* [WORK TO BE COMPLETED]
Repeat every record below exactly as written.

*** Opening SOURCE DATA ***

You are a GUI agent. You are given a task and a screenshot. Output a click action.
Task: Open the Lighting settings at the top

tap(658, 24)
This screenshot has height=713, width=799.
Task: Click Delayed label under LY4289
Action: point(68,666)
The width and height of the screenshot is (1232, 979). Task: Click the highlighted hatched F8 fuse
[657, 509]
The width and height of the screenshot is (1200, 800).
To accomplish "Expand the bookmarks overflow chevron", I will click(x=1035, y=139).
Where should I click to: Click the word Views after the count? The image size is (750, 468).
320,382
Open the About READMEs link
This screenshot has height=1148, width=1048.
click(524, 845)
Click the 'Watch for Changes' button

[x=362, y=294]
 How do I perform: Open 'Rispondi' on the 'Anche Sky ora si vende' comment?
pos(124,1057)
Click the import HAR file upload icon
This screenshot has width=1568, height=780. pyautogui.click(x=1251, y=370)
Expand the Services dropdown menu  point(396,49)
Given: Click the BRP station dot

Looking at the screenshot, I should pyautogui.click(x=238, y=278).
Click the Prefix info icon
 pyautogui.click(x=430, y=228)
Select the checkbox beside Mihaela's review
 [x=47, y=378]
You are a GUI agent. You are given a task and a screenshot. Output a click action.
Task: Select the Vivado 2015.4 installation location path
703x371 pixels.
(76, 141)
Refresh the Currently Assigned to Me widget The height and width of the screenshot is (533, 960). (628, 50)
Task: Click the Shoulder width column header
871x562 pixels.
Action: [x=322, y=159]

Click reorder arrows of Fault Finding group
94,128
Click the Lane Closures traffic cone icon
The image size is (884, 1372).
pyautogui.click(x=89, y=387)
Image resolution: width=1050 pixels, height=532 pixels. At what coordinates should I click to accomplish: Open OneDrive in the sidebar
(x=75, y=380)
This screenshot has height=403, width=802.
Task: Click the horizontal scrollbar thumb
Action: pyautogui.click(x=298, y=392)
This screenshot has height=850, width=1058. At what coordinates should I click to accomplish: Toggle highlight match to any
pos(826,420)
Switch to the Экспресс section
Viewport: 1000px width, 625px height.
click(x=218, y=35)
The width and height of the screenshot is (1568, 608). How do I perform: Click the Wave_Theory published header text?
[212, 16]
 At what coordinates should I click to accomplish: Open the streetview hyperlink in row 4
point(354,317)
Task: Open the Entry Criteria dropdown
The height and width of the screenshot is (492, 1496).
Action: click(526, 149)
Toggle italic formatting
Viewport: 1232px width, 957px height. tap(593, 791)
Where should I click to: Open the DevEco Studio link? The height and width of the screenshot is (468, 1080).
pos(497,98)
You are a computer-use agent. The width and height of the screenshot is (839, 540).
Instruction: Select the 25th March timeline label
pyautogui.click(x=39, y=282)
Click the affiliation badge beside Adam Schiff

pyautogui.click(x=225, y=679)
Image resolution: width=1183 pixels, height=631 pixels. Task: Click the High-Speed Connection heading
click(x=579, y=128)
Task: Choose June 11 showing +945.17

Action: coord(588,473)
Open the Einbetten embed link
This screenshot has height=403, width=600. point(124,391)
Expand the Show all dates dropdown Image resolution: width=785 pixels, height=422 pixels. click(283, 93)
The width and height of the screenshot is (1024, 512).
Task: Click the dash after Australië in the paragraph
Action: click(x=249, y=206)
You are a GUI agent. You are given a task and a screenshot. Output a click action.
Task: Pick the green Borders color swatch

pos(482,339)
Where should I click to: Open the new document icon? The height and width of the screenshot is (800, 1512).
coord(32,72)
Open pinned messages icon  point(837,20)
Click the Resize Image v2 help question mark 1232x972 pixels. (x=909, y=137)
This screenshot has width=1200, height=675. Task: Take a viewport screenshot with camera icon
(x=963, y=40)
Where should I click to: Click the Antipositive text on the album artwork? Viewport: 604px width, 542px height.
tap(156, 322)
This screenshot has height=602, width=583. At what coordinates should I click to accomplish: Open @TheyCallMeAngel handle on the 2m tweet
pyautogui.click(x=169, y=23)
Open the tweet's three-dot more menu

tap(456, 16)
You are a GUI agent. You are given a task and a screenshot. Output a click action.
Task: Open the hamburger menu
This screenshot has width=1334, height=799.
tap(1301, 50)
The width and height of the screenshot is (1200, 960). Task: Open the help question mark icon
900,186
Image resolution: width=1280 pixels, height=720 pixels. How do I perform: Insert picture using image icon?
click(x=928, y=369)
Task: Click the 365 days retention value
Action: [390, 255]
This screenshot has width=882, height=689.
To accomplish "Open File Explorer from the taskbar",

*** Closing SOURCE DATA ***

* [EXERCISE RESULT]
You are a GUI agent. You are given a task and a screenshot. Output a click action.
Task: Open the Lighting settings at the top

tap(658, 24)
This screenshot has height=713, width=799.
Task: Click Delayed label under LY4289
Action: point(68,666)
The width and height of the screenshot is (1232, 979). Task: Click the highlighted hatched F8 fuse
[657, 509]
The width and height of the screenshot is (1200, 800).
To accomplish "Expand the bookmarks overflow chevron", I will click(x=1035, y=139).
Where should I click to: Click the word Views after the count? The image size is (750, 468).
320,382
Open the About READMEs link
This screenshot has height=1148, width=1048.
click(524, 845)
Click the 'Watch for Changes' button

[x=362, y=294]
 How do I perform: Open 'Rispondi' on the 'Anche Sky ora si vende' comment?
pos(124,1057)
Click the import HAR file upload icon
This screenshot has width=1568, height=780. pyautogui.click(x=1251, y=370)
Expand the Services dropdown menu  point(396,49)
Given: Click the BRP station dot

Looking at the screenshot, I should pyautogui.click(x=238, y=278).
Click the Prefix info icon
 pyautogui.click(x=430, y=228)
Select the checkbox beside Mihaela's review
 [x=47, y=378]
You are a GUI agent. You are given a task and a screenshot. Output a click action.
Task: Select the Vivado 2015.4 installation location path
703x371 pixels.
(76, 141)
Refresh the Currently Assigned to Me widget The height and width of the screenshot is (533, 960). (628, 50)
Task: Click the Shoulder width column header
871x562 pixels.
Action: [x=322, y=159]

Click reorder arrows of Fault Finding group
94,128
Click the Lane Closures traffic cone icon
The image size is (884, 1372).
pyautogui.click(x=89, y=387)
Image resolution: width=1050 pixels, height=532 pixels. At what coordinates should I click to accomplish: Open OneDrive in the sidebar
(x=75, y=380)
This screenshot has height=403, width=802.
Task: Click the horizontal scrollbar thumb
Action: pyautogui.click(x=298, y=392)
This screenshot has height=850, width=1058. At what coordinates should I click to accomplish: Toggle highlight match to any
pos(826,420)
Switch to the Экспресс section
Viewport: 1000px width, 625px height.
click(x=218, y=35)
The width and height of the screenshot is (1568, 608). How do I perform: Click the Wave_Theory published header text?
[212, 16]
 At what coordinates should I click to accomplish: Open the streetview hyperlink in row 4
point(354,317)
Task: Open the Entry Criteria dropdown
The height and width of the screenshot is (492, 1496).
Action: click(526, 149)
Toggle italic formatting
Viewport: 1232px width, 957px height. tap(593, 791)
Where should I click to: Open the DevEco Studio link? The height and width of the screenshot is (468, 1080).
pos(497,98)
You are a computer-use agent. The width and height of the screenshot is (839, 540).
Instruction: Select the 25th March timeline label
pyautogui.click(x=39, y=282)
Click the affiliation badge beside Adam Schiff

pyautogui.click(x=225, y=679)
Image resolution: width=1183 pixels, height=631 pixels. Task: Click the High-Speed Connection heading
click(x=579, y=128)
Task: Choose June 11 showing +945.17

Action: coord(588,473)
Open the Einbetten embed link
This screenshot has height=403, width=600. point(124,391)
Expand the Show all dates dropdown Image resolution: width=785 pixels, height=422 pixels. click(283, 93)
The width and height of the screenshot is (1024, 512).
Task: Click the dash after Australië in the paragraph
Action: click(x=249, y=206)
You are a GUI agent. You are given a task and a screenshot. Output a click action.
Task: Pick the green Borders color swatch

pos(482,339)
Where should I click to: Open the new document icon? The height and width of the screenshot is (800, 1512).
coord(32,72)
Open pinned messages icon  point(837,20)
Click the Resize Image v2 help question mark 1232x972 pixels. (x=909, y=137)
This screenshot has width=1200, height=675. Task: Take a viewport screenshot with camera icon
(x=963, y=40)
Where should I click to: Click the Antipositive text on the album artwork? Viewport: 604px width, 542px height.
tap(156, 322)
This screenshot has height=602, width=583. At what coordinates should I click to accomplish: Open @TheyCallMeAngel handle on the 2m tweet
pyautogui.click(x=169, y=23)
Open the tweet's three-dot more menu

tap(456, 16)
You are a GUI agent. You are given a task and a screenshot. Output a click action.
Task: Open the hamburger menu
This screenshot has width=1334, height=799.
tap(1301, 50)
The width and height of the screenshot is (1200, 960). Task: Open the help question mark icon
900,186
Image resolution: width=1280 pixels, height=720 pixels. How do I perform: Insert picture using image icon?
click(x=928, y=369)
Task: Click the 365 days retention value
Action: [390, 255]
This screenshot has width=882, height=689.
To accomplish "Open File Explorer from the taskbar",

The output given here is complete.